Oui, mais c'est sans compter les incertitudes politiques qui émaillent cette année 2016. Bien malin celui qui pourrait prédire l'issue du référendum du 23 juin, date à laquelle les Britanniques se prononceront sur le maintien, ou non, de leur pays au sein de l'Union européenne (UE). « Le Brexit a clairement un impact sur le marché des fusions-acquisitions, où il génère de l'attentisme. Il s'agit en effet d'un événement inédit, difficile à intégrer dans les modélisations existantes », témoigne Sophie Javary. En effet, la menace d'un Brexit, c'est-à-dire d'une sortie du Royaume-Uni de l'UE, qui pèse déjà sur la livre sterling, risque de déboucher sur la perte d'accords commerciaux et d'immigration, et sur une période d'instabilité économique outre-Manche. Sans oublier que certains secteurs aujourd'hui essentiellement régulés par Bruxelles, comme la finance, pourraient voir leur réglementation modifiée, si le Royaume-Uni quittait l'UE. Autant d'incertitudes qui pèsent déjà sur le marché des fusions-acquisitions : au cours de la première moitié de l'année, les sociétés britanniques ont représenté 18% seulement des cibles européennes, contre 41% en 2015.
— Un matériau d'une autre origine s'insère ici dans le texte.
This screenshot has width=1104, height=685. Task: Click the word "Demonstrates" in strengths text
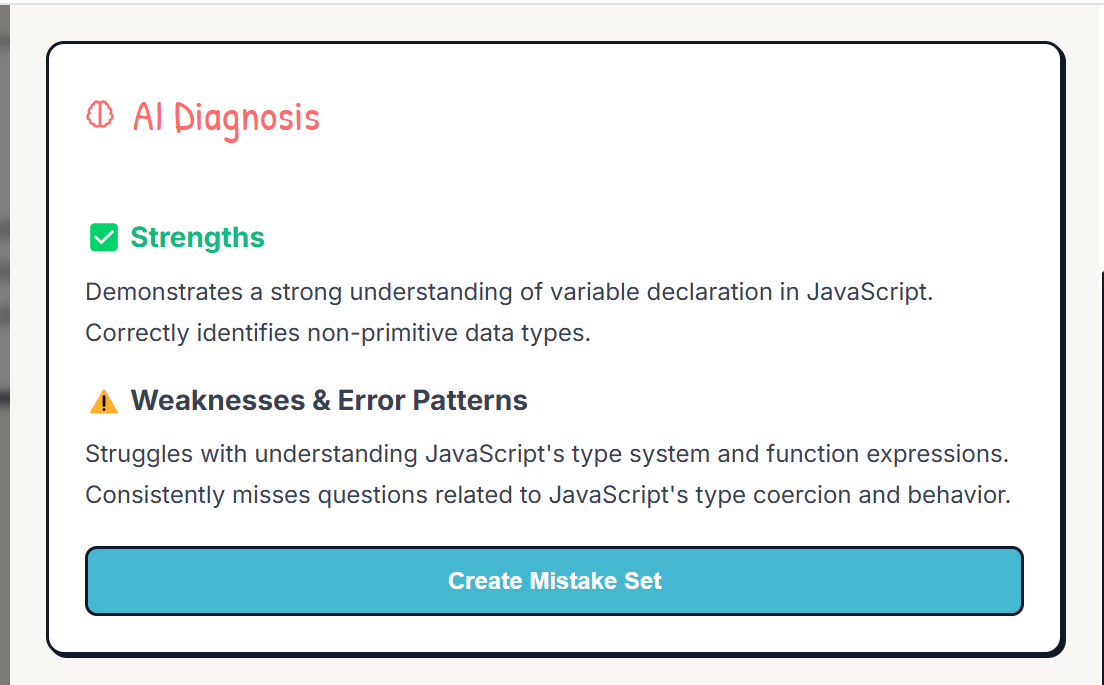pos(164,291)
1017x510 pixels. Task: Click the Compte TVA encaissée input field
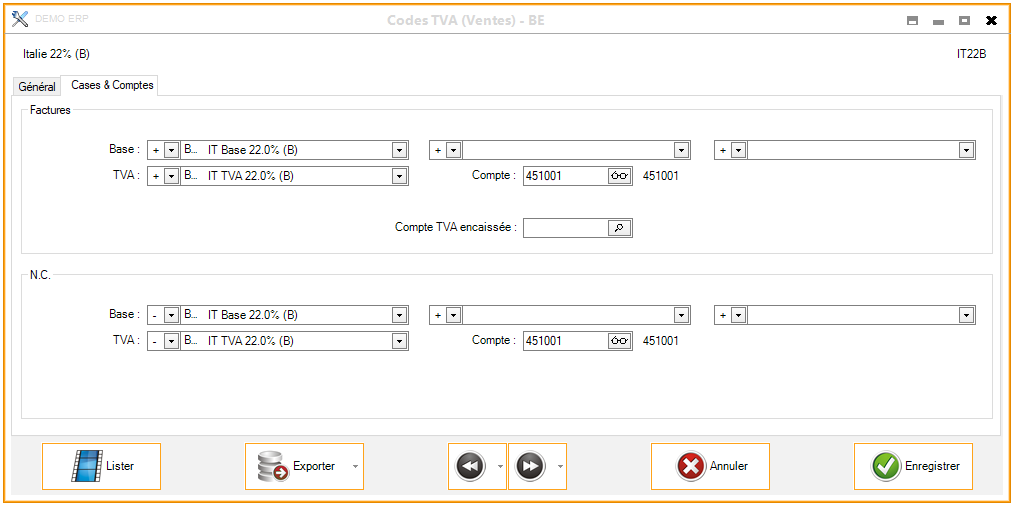(566, 228)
Aux États-Unis, ce sont les élections présidentielles de l'automne prochain qui inquiètent. « Nos recherches montrent une corrélation entre les années d'élections et la sous-performance du marché du M&A sur les deux premiers trimestres de ces mêmes années. Cela s'est notamment produit en 2008 et en 2012 », rappelle l'assureur-conseil Willis Towers Watson, dans une note publiée le 22 mars. Une corrélation encore plus vraie en cette année 2016, puisque celle-ci pourrait s'achever sur l'élection de Donald Trump à la présidence des États-Unis. Or ce scénario serait mauvais pour le marché des fusions-acquisitions, estiment près des deux tiers des 1.500 banquiers d'affaires, avocats et fonds de capital-investissement interrogés en avril par la société Intralinks Holdings. Comment pourrait-il en être autrement, le candidat républicain à la présidentielle ne faisant pas mystère de ses positions protectionnistes, en dénonçant les accords commerciaux « horribles » négociés par les États-Unis et en affichant sa volonté d'ériger des barrières douanières avec la Chine ? De quoi doucher le rêve américain d'un pays qui est aujourd'hui l'un des principaux moteurs du marché des fusions-acquisitions, tant aux États-Unis qu'en Europe.